--- Extracted records Enclosed Below ---
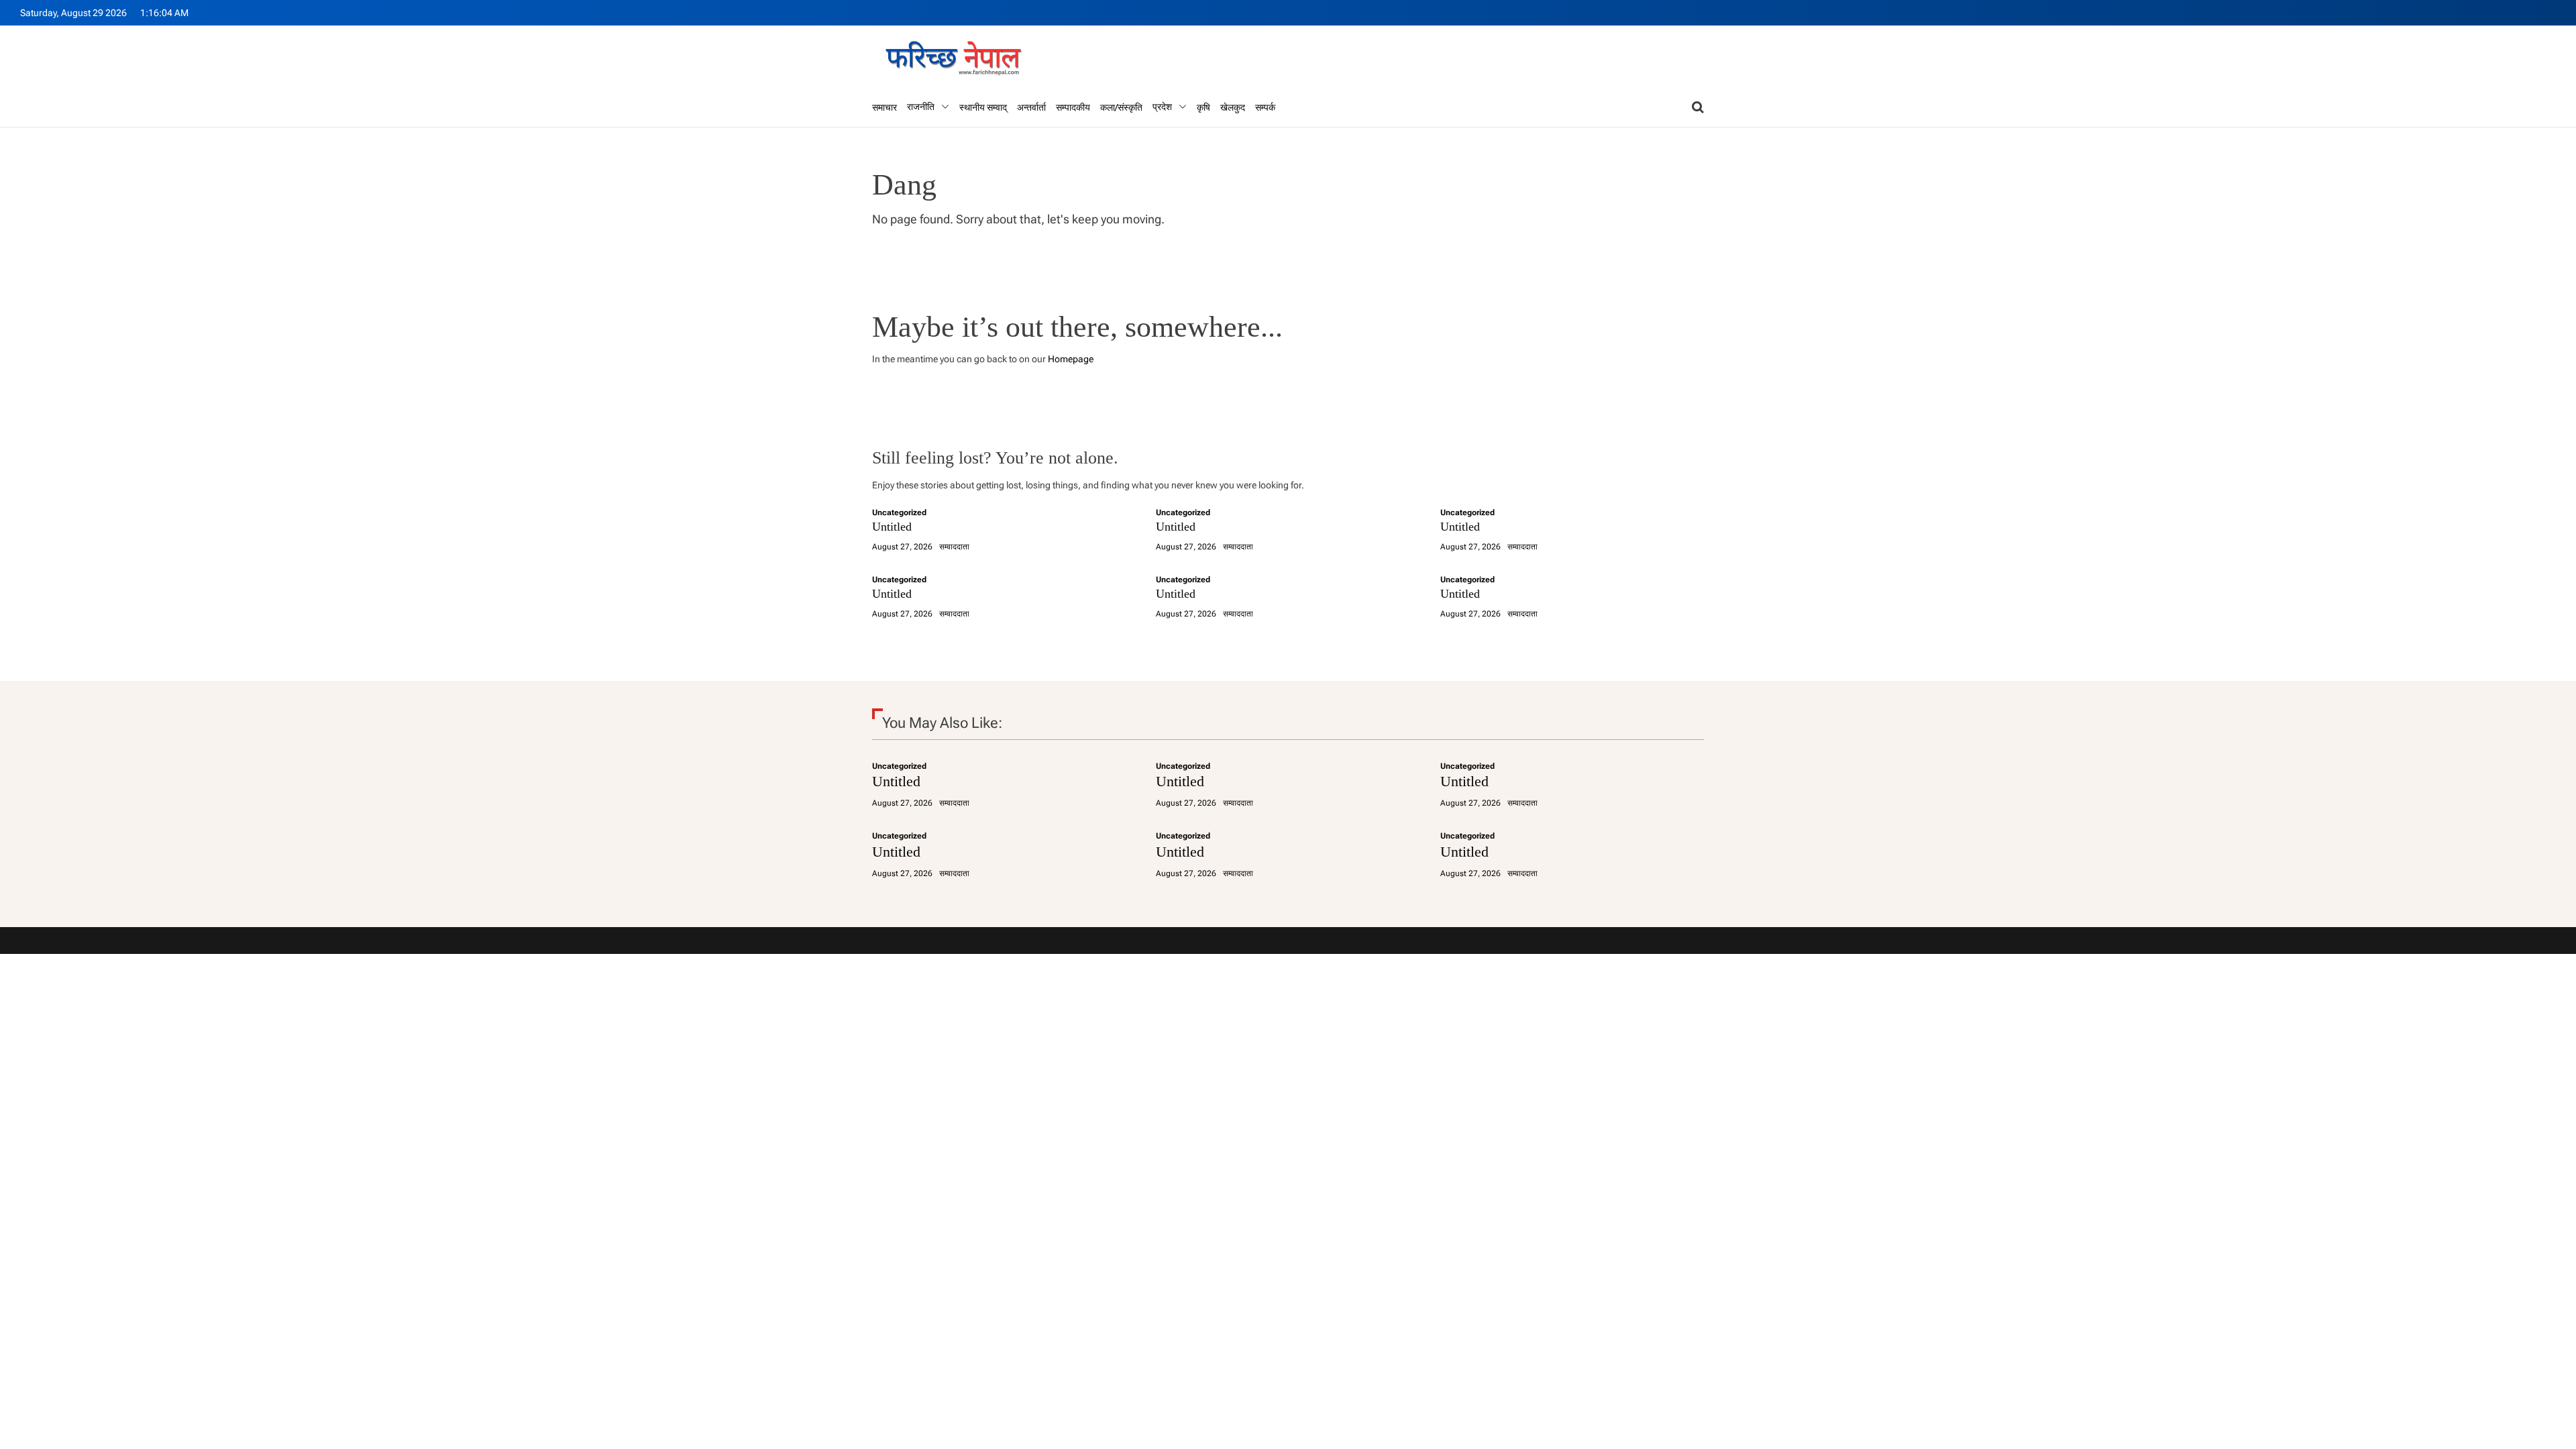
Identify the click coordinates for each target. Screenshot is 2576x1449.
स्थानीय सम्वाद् (983, 107)
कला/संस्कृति (1121, 107)
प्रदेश (1162, 106)
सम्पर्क (1265, 107)
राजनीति (920, 106)
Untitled (892, 526)
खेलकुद (1232, 107)
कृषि (1203, 107)
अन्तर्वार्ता (1031, 107)
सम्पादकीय (1073, 107)
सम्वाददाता (954, 546)
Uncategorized (899, 512)
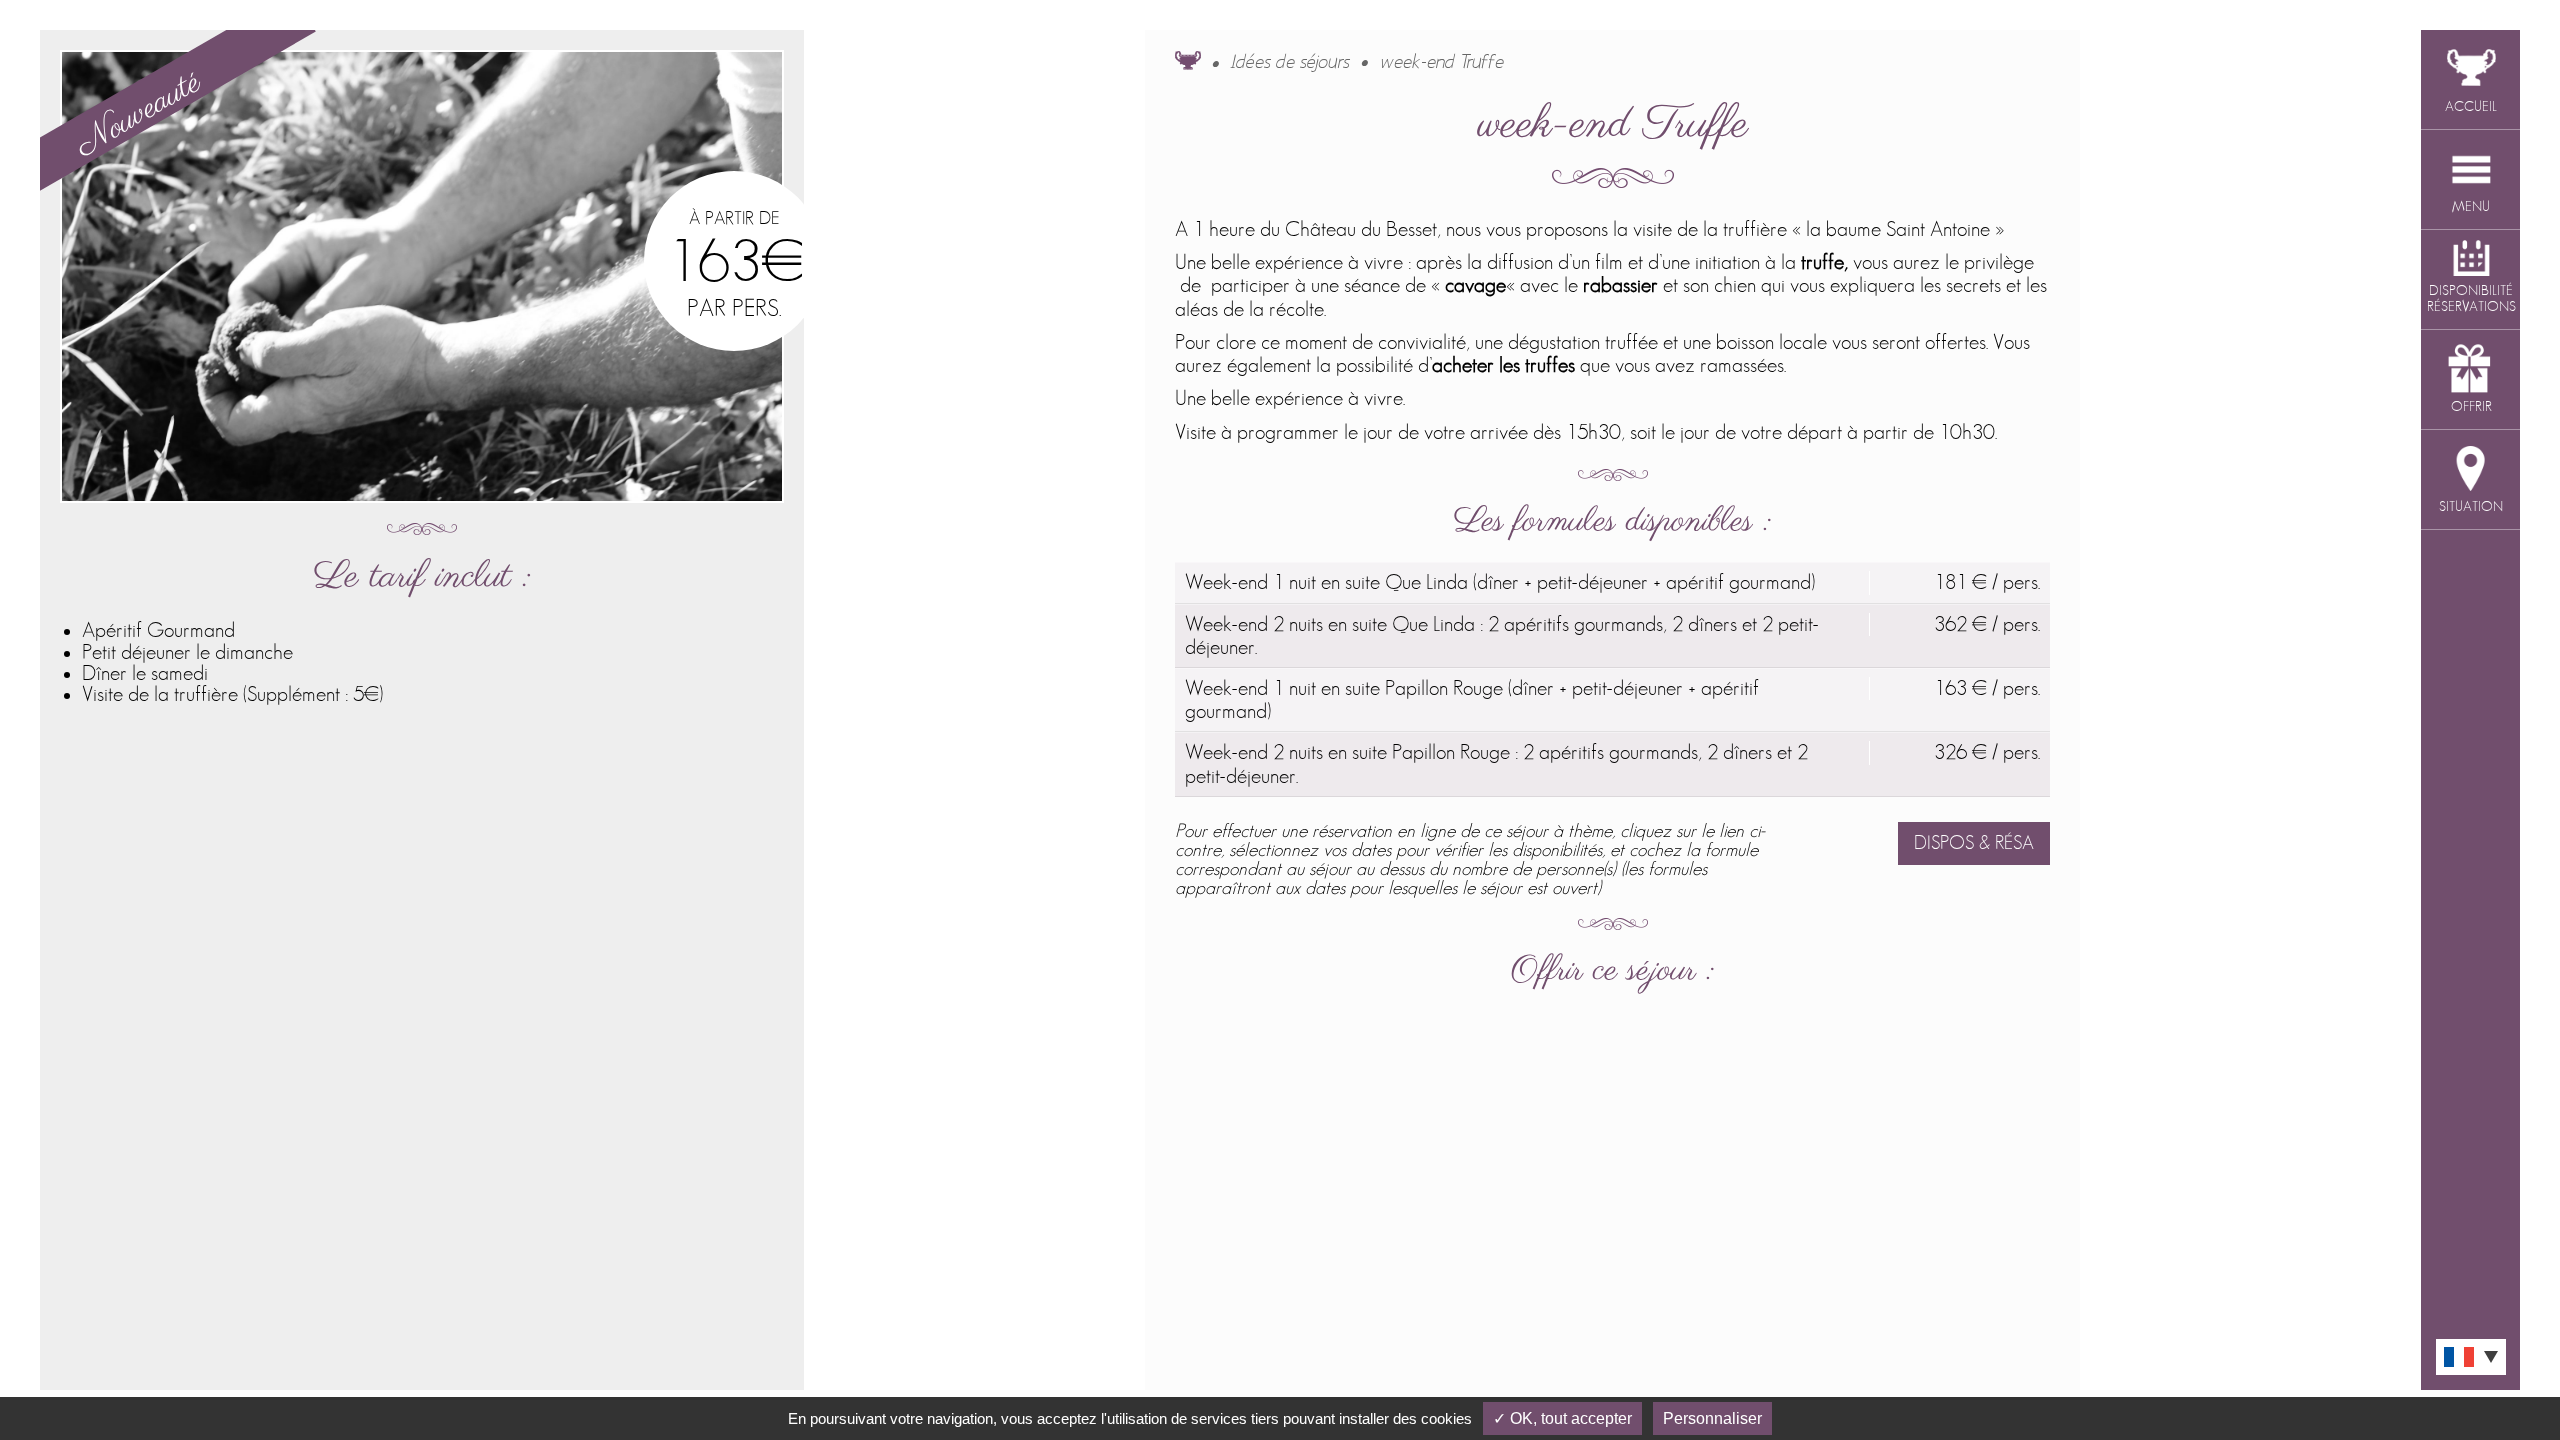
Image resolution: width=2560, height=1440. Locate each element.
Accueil (1188, 60)
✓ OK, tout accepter (1562, 1418)
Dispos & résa (1974, 843)
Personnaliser (1712, 1418)
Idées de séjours (1290, 62)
--- End of Enclosed Extracted records ---
* _Task description_
Skipping any pictures, copy the entries exactly as they appear.

* _Written response_
Identify the click coordinates for each target. Screenshot is 2576x1449.
स्थानीय सम्वाद् (983, 107)
कला/संस्कृति (1121, 107)
प्रदेश (1162, 106)
सम्पर्क (1265, 107)
राजनीति (920, 106)
Untitled (892, 526)
खेलकुद (1232, 107)
कृषि (1203, 107)
अन्तर्वार्ता (1031, 107)
सम्पादकीय (1073, 107)
सम्वाददाता (954, 546)
Uncategorized (899, 512)
Image resolution: width=2560, height=1440. Locate each element.
Accueil (1188, 60)
✓ OK, tout accepter (1562, 1418)
Dispos & résa (1974, 843)
Personnaliser (1712, 1418)
Idées de séjours (1290, 62)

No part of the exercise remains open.